Stored data:
+--

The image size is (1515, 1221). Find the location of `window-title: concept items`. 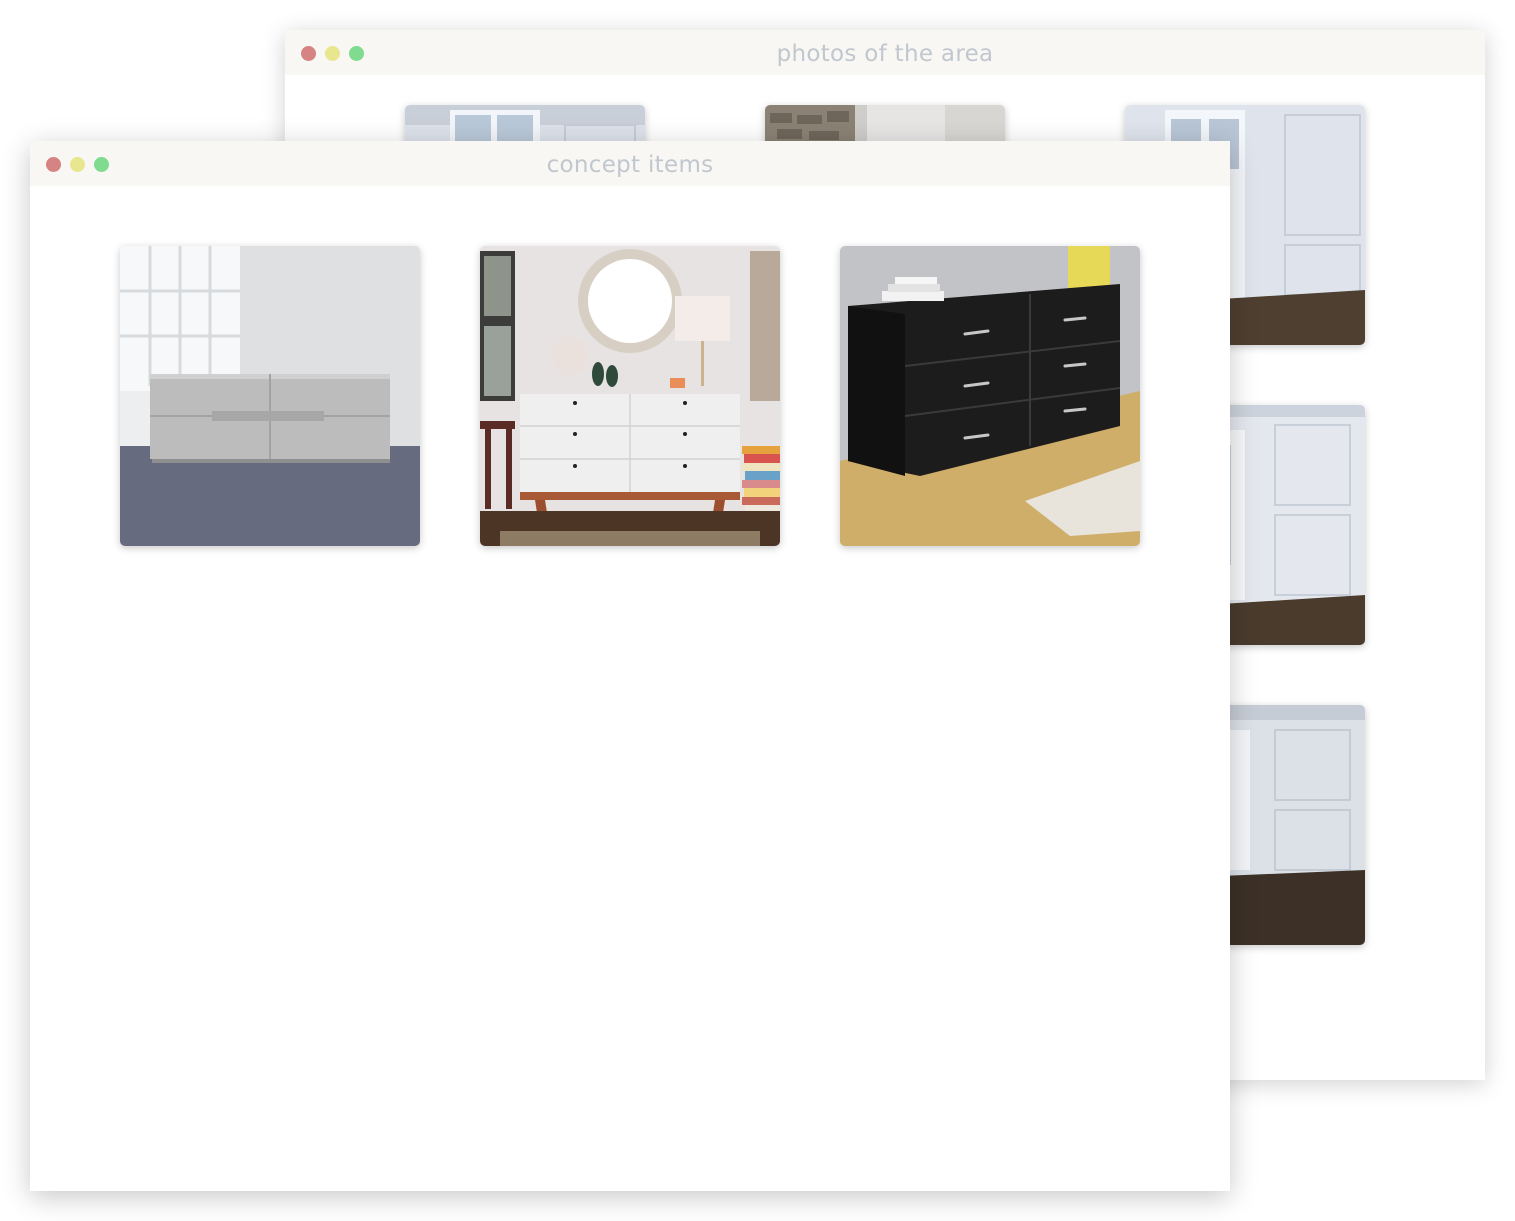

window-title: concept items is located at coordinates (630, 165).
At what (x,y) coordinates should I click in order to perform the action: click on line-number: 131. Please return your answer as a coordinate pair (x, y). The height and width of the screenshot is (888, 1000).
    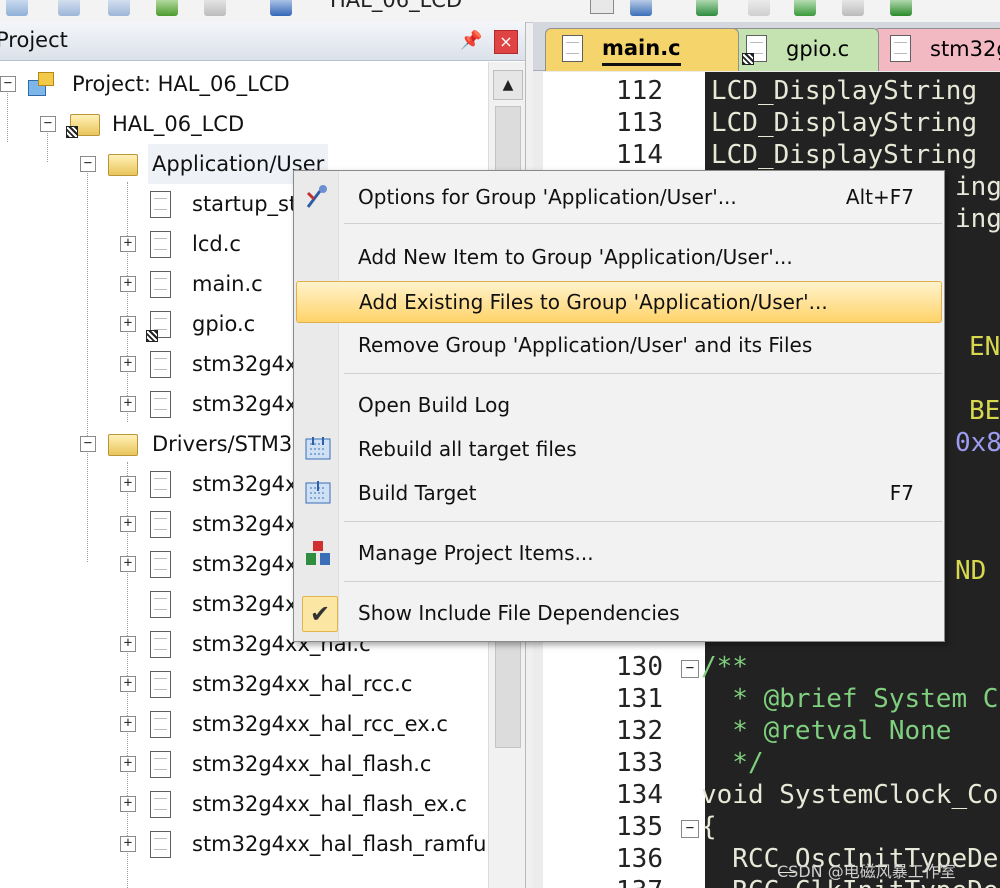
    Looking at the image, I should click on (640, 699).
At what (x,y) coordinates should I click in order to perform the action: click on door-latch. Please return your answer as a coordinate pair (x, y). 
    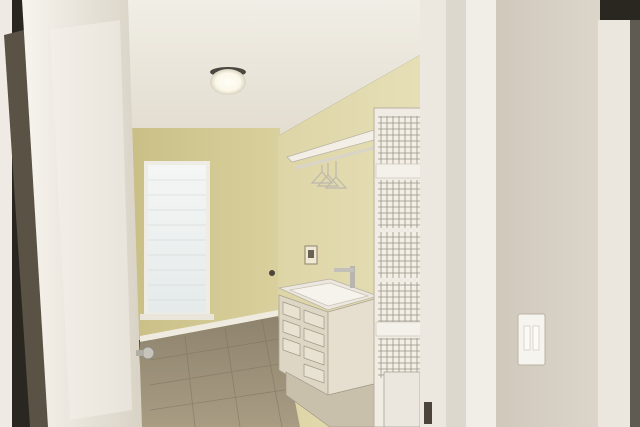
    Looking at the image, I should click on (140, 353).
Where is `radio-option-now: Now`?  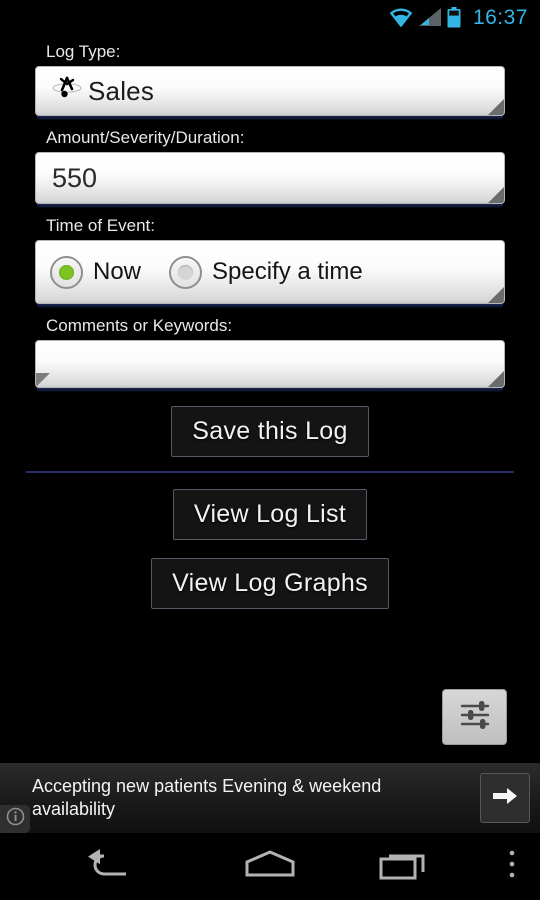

+--

Your task
Put every line of the listing into a JSON list of strings, one string per line, skipping blank lines. Leave the pictures out.

Exercise answer
[
  "The image size is (1515, 1221). Find the location of `window-title: concept items`. ",
  "window-title: concept items is located at coordinates (630, 165).",
  "At what (x,y) coordinates should I click in order to perform the action: click on line-number: 131. Please return your answer as a coordinate pair (x, y). The height and width of the screenshot is (888, 1000).",
  "    Looking at the image, I should click on (640, 699).",
  "At what (x,y) coordinates should I click in order to perform the action: click on door-latch. Please return your answer as a coordinate pair (x, y). ",
  "    Looking at the image, I should click on (140, 353).",
  "Where is `radio-option-now: Now`?  "
]